It's neither superstition nor ritual that forces me to acknowledge and celebrate New Years each year. It is a blind optimism concerning the mechanics of the universe that washes over me in warm, rolling waves.
I consider New Years Day, much like a birthday, a station point in life. It’s a dog-eared page in a journal that we thumb back to annually, re-read certain lines, and discover a new & different meaning each time. It is an opportunity to recognize that we have completed yet another revolution around the Sun, and that one more revolution has begun anew.
2007 came to an end beneath a tapestry of stars so glittering and expansive that it brought to mind the night skies of childhood, the imaginings of an immense swathe of black paper pricked with holes, filtering in some light from beyond.
The campfire glowed, and we huddled around it, laughing and pouring champagne, toasting the sky and each other again and again. Shooting stars leave strands of wishes in their wake. I walk a short distance from camp, into the Texas night, and a chill creeps into my bones as I squat to pee. I pour myself onto the cracked earth under cover of night, exhale a wisp of warm breath, and wonder at the vital exchanges taking place at both ends of my body.

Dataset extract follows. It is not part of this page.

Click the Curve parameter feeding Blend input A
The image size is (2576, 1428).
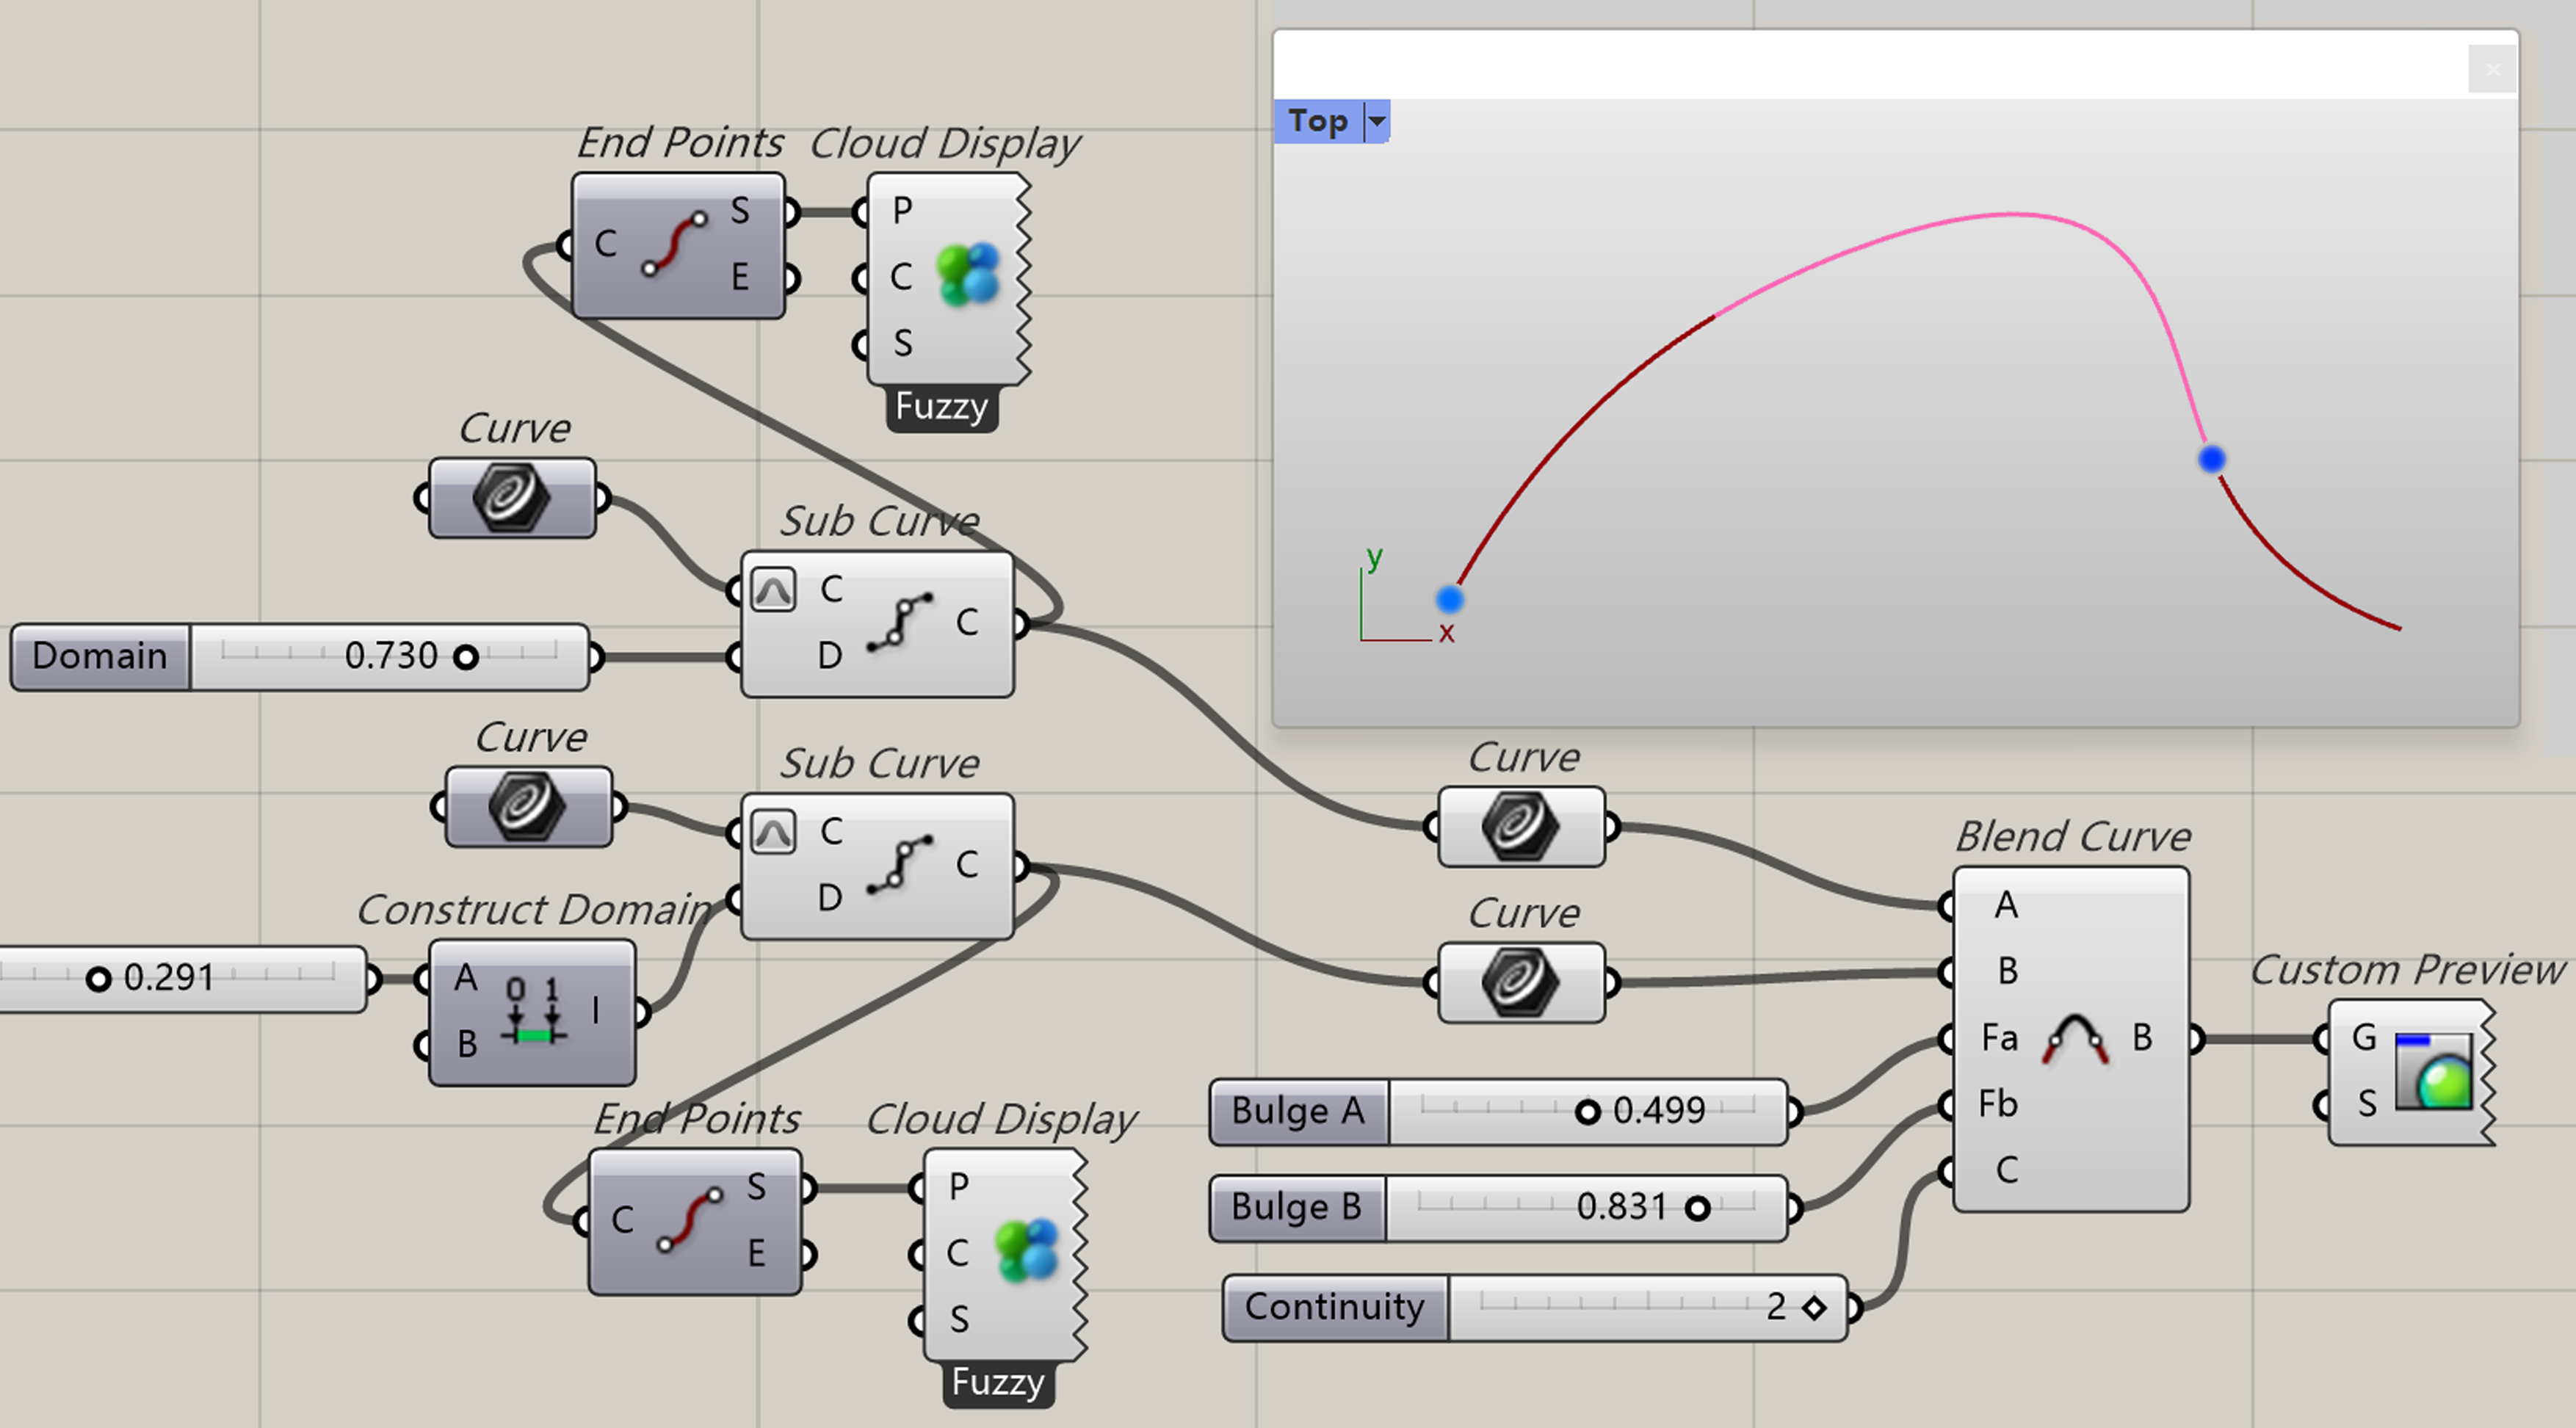pyautogui.click(x=1520, y=826)
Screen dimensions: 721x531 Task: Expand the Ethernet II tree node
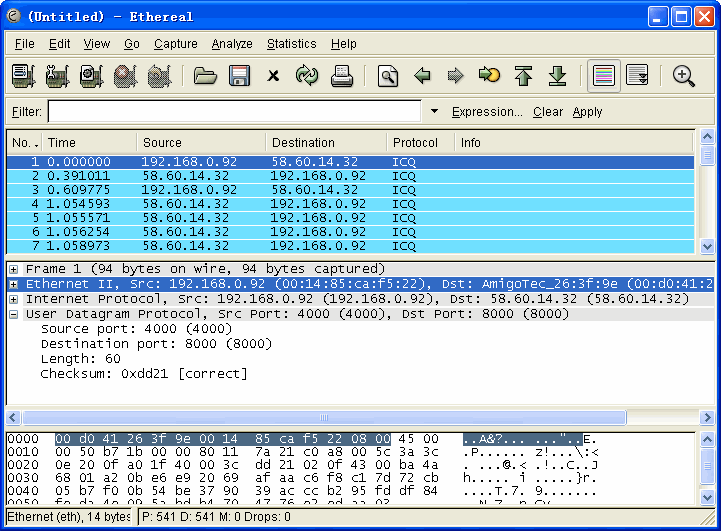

It is no wonder why the transcendentalists were all moved by nature. In this place, we are all vulnerable to the elements, life is unpredictable, and more visceral than indoors. I am infinitely more alive out here.
Around the fire, or within the enormous yurt, there are embraces, confessions, laughter. And it dawns on me, “These people love and respect me.” No matter how many times I fail myself, or refuse to believe I have succeeded, I have earned the respect of the people I love. 2008 is the year I will earn my own respect.
I will earn my degree this year, 5 long, stressful years in the making. In a couple of weeks I will be in Asia, examining the sites of disasters on the shores of several nations. And then, on some distant shore, I will carve my name into my profession...
2008 is full of promises. In spite of personal uncertainty, some things are certain:
There will be more deaths, as there always are. Some will govern well, and others poorly. Scandals and environmental catastrophes will rock the airwaves. Small kindnesses will go unreported, and people will continue to be people everywhere, screwing and fighting, hoping and waiting, loving and hating.
More noteworthy, our little planet will continue to make its way around the sun, celestial bodies will wink conspiratorially at one another, and cycles will continue to unfold, wreaking havoc on humanity simply by doing as their nature compels.
Like the transcendentalists before me, I will reach out to the world in 2008, lay myself bare like an exposed nerve, and let myself be guided by the precious vulnerability I find in discomfort and danger. That, and wait to see what is written when we return to this station on the eve of 2009.